■ TASK ITEM:
Make an exact copy of every entry, from the first line to the last.
---------- PROVIDED INFORMATION ----------
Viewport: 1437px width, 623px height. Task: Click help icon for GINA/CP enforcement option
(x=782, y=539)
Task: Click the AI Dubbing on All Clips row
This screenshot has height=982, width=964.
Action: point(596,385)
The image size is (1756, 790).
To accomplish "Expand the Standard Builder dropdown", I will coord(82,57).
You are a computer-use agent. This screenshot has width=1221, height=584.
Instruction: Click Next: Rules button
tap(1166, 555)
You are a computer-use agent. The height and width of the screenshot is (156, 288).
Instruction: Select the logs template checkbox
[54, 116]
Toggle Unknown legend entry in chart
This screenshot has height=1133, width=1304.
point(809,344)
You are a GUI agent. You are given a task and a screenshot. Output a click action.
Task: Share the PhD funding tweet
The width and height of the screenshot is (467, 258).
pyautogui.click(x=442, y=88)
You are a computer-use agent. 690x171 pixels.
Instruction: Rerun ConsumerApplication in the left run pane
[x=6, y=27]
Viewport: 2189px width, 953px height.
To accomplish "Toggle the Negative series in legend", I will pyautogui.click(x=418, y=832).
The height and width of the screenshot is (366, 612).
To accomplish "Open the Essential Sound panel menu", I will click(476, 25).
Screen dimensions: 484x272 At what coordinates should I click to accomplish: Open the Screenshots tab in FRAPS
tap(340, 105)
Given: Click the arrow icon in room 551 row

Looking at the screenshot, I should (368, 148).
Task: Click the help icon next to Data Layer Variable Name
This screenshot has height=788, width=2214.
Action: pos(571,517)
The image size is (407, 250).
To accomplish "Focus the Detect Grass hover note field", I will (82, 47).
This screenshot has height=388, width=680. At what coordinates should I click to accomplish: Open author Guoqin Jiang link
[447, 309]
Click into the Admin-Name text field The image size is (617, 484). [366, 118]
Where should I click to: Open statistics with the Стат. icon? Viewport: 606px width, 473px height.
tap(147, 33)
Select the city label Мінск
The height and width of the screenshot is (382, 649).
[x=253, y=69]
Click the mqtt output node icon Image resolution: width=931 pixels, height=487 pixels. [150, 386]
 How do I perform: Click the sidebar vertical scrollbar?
----------
■ EXERCISE RESULT:
Viewport: 1437px width, 623px height. Task: Click help icon for GINA/CP enforcement option
(x=782, y=539)
Task: Click the AI Dubbing on All Clips row
This screenshot has height=982, width=964.
Action: point(596,385)
The image size is (1756, 790).
To accomplish "Expand the Standard Builder dropdown", I will coord(82,57).
You are a computer-use agent. This screenshot has width=1221, height=584.
Instruction: Click Next: Rules button
tap(1166, 555)
You are a computer-use agent. The height and width of the screenshot is (156, 288).
Instruction: Select the logs template checkbox
[54, 116]
Toggle Unknown legend entry in chart
This screenshot has height=1133, width=1304.
point(809,344)
You are a GUI agent. You are given a task and a screenshot. Output a click action.
Task: Share the PhD funding tweet
The width and height of the screenshot is (467, 258).
pyautogui.click(x=442, y=88)
You are a computer-use agent. 690x171 pixels.
Instruction: Rerun ConsumerApplication in the left run pane
[x=6, y=27]
Viewport: 2189px width, 953px height.
To accomplish "Toggle the Negative series in legend", I will pyautogui.click(x=418, y=832).
The height and width of the screenshot is (366, 612).
To accomplish "Open the Essential Sound panel menu", I will click(476, 25).
Screen dimensions: 484x272 At what coordinates should I click to accomplish: Open the Screenshots tab in FRAPS
tap(340, 105)
Given: Click the arrow icon in room 551 row

Looking at the screenshot, I should (368, 148).
Task: Click the help icon next to Data Layer Variable Name
This screenshot has height=788, width=2214.
Action: pos(571,517)
The image size is (407, 250).
To accomplish "Focus the Detect Grass hover note field", I will (82, 47).
This screenshot has height=388, width=680. At what coordinates should I click to accomplish: Open author Guoqin Jiang link
[447, 309]
Click into the Admin-Name text field The image size is (617, 484). [366, 118]
Where should I click to: Open statistics with the Стат. icon? Viewport: 606px width, 473px height.
tap(147, 33)
Select the city label Мінск
The height and width of the screenshot is (382, 649).
[x=253, y=69]
Click the mqtt output node icon Image resolution: width=931 pixels, height=487 pixels. [150, 386]
 How do I perform: Click the sidebar vertical scrollbar?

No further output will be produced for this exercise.